_EXERCISES TO COMPLETE_.
#1 In the trapping thread, what tool do several posters suggest for releasing an unwanted animal from a leg hold trap?
#2 From the trapping thread, transcribe the passage between "You run the" and "take it home.", inclusive.

_EXTRACT TO READ_.
____

# Q for trappers.



## cklspencer (Jun 25, 2009)

I tried my hand at trapping many years ago with little success( did really know what I was doing).

Now that I have spent time learning how trapping is done, types of sets, and how to use them, I plan on giving it another go this year. My question is when you catch an unwanted animal in a leg hold how do you release it. Say you are trapping for yotes and end up with a bobcat and don't have a tag, how would you get close and open the trap to let it go.


----------



## reb8600 (Sep 8, 2007)

Use a catch pole. All trapping supply places will have them. It is a tube with a cable through it to put over their head. I also make sure to get tags just for that reason. Then I dont have to release them. Fourth item down in the link below.
http://montgomeryfur.com/index1.htm


----------



## Bax* (Dec 14, 2008)

Or get a bobcat tag

You run the risk of seriously injuring the animal and it would be less humane (IMO) to release the animal after a broken leg than to just shoot it and take it home.

But I will second the catch pole suggestion


----------



## cklspencer (Jun 25, 2009)

I was going to get a tag or two for bobcats.

So Reb I guess you hold the animal with the pole while you try to releas it? Is it simpler than it sounds or is it a two person kind of thing?


----------



## cklspencer (Jun 25, 2009)

I guess if you can get one of these out its not so bad.
http://www.youtube.com/watch?v=ULNkh61P ... ults_video


----------



## reb8600 (Sep 8, 2007)

cklspencer said:


> I was going to get a tag or two for bobcats.
> 
> So Reb I guess you hold the animal with the pole while you try to releas it? Is it simpler than it sounds or is it a two person kind of thing?


Holding it down is the idea. I cant tell you how easy it is because I have not had to do it. I carry one with me but it is unused.


----------



## cklspencer (Jun 25, 2009)

I hope I do't ever have to use one, I just figure I better be ready and have an idea on how to do just in case I have to.


----------



## Last Man Standing (Dec 7, 2011)

I seen somebody do it with just a bucket and a pair of thick gloves. But a catch pole simplifies it. It's relatively easy to use one... You still gotta watch their legs though, seeing as it doesn't restrain their claws...


----------



## Guest (Oct 1, 2012)

If your releasing a bobcat from a leg hold trap, use a animal release pole. Loop it around the cats neck but not to tight or youll kill it. Force the cats head to the ground then step on the pole and use both hands to open the trap, then release him.

Paul


----------

____

_PROVIDED DATA_.
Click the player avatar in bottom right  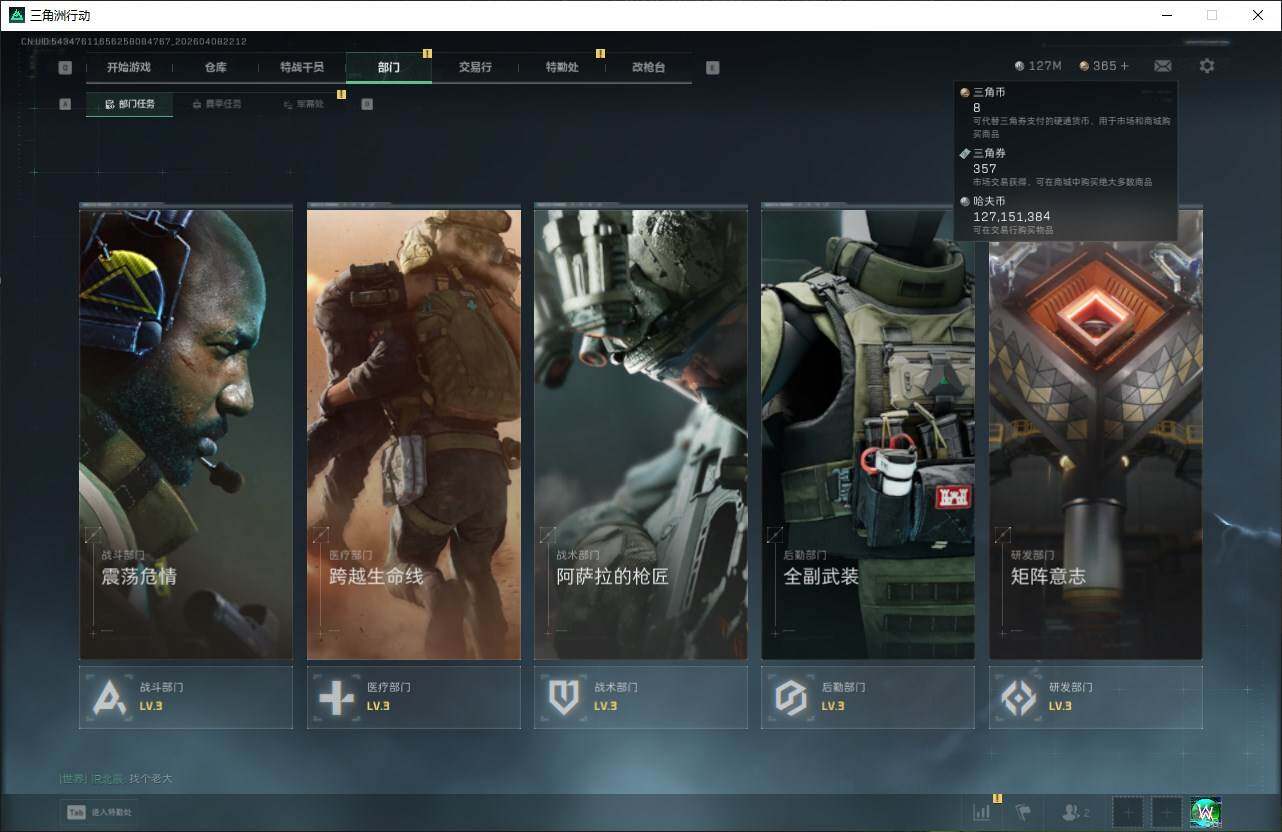tap(1205, 812)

____

_RESPONSES PER TASK_.
#1 A catch pole.

#2
You run the risk of seriously injuring the animal and it would be less humane (IMO) to release the animal after a broken leg than to just shoot it and take it home.